Update browser Anda

Browser yang digunakan merupakan versi lama dan sudah tidak didukung lagi. Kami menyarankan Anda mengupdate browser Anda untuk pengalaman yang lebih baik.

Kenali Gejala Covid-19 Varian Lambda

rri.co.id Dipublikasikan 06.20, 30/06 • Hanna Pratiwi

KBRN, Jakarta: Organisasi Kesehatan Dunia (WHO) telah mengklasifikasikan varian Covid-19 C.37 atau Lambda sebagai Variant of Interest (varian paling dipantau) usai ditemukan di sejumlah negara. 

Mengutip Express UK, Rabu (30/6/2021), National Health Service (NHS) Inggris menyebut beberapa gejala corona varian Lambda perlu diwaspadai adalah:

- suhu tinggi

- batuk terus menerus

- kehilangan atau perubahan pada indera penciuman atau perasa

Diketahui, berdasarkan laporan WHO, mutasi varian Lambda dapat meningkatkan penularan.

Senada dengan WHO, ahli virologi di Universitas Cayetano Heredia Lima yang telah melacak evolusi varian Lambda di Peru selama berbulan-bulan, Pablo Tsukayama mengatakan varian ini lebih cepat menyebar daripada strain yang dianggap lebih berbahaya.

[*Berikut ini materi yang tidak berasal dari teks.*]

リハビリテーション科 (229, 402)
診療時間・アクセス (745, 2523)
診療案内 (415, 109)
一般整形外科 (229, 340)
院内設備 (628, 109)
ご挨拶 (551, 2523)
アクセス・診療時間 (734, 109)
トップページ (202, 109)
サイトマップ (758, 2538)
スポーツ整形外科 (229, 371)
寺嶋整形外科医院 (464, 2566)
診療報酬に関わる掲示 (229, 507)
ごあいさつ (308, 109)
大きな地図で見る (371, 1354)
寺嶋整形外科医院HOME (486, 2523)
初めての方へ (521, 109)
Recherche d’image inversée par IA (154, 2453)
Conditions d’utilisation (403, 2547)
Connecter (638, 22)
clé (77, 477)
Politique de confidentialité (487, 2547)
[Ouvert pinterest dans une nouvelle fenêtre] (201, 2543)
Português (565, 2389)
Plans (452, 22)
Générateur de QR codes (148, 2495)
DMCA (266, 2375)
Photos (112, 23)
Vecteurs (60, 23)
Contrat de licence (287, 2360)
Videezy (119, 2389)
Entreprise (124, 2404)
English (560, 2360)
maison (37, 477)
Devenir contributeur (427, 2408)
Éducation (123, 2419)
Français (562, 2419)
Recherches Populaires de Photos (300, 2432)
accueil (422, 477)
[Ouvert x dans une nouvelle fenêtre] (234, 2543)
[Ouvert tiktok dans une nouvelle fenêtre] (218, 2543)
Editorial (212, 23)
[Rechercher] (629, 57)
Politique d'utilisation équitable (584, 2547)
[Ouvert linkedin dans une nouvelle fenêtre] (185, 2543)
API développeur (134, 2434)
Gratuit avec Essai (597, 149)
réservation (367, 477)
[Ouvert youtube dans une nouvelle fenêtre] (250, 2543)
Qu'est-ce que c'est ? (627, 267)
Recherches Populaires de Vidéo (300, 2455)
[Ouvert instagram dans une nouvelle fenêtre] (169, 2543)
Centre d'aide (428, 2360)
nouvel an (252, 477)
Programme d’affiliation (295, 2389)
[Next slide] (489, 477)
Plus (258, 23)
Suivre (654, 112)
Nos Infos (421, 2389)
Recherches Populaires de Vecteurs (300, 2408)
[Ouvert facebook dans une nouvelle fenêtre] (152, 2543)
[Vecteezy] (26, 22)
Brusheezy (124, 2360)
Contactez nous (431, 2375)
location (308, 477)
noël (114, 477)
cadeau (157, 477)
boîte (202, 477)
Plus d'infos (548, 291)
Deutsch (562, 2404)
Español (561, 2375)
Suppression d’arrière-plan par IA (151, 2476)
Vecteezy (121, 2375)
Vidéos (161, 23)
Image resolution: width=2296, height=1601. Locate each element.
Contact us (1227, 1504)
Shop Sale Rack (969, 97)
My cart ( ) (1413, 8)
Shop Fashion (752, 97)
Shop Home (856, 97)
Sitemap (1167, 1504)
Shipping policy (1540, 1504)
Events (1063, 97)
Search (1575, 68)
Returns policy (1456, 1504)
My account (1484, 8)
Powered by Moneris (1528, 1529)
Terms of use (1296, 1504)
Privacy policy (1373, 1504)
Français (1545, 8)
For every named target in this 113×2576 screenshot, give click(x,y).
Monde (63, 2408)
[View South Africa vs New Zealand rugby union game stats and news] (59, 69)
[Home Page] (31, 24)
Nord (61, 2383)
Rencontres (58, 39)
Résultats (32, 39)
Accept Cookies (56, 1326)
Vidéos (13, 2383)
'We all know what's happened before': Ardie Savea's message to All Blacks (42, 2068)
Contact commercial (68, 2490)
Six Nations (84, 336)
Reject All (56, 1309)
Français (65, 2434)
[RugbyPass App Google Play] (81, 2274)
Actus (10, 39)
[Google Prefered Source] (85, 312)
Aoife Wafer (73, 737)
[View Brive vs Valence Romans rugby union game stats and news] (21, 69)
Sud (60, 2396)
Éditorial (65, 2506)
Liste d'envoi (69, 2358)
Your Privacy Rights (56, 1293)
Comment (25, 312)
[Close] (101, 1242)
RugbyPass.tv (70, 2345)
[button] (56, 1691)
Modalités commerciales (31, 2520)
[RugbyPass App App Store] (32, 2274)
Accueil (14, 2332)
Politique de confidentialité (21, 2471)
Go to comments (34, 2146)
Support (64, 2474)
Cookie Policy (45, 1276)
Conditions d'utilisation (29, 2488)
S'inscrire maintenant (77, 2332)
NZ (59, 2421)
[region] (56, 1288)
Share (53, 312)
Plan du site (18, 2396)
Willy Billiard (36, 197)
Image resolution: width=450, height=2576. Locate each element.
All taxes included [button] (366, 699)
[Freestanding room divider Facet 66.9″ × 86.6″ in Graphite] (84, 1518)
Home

Bahkan mengalahkan gamma yang telah merajalela di Brasil.

Ia juga menekankan varian Lambda lebih mudah menular dan menyebar begitu cepat di Peru.

Sementara itu, Public Health England mengatakan bahwa saat ini tidak ada bukti varian Lambda menyebabkan penyakit yang lebih parah atau membuat vaksin saat ini kurang efektif.

Varian Lambda pertama kali ditemukan di Peru pada bulan Agustus tahun lalu. Varian itu disebut telah menyumbang 82 persen kasus baru di negara tersebut.

Satu dari tiga kasus yang terkonfirmasi di Chili merupakan varian C.37.

Varian ini telah terdeteksi di 29 negara. Dari jumlah itu, tujuh di antaranya di Amerika Latin seperti Argentina, Brasil, Kolombia, Ekuador, Meksiko dan Chili.

Di Chili 32 persen kasus varian Lambda terdeteksi dalam 60 hari terakhir.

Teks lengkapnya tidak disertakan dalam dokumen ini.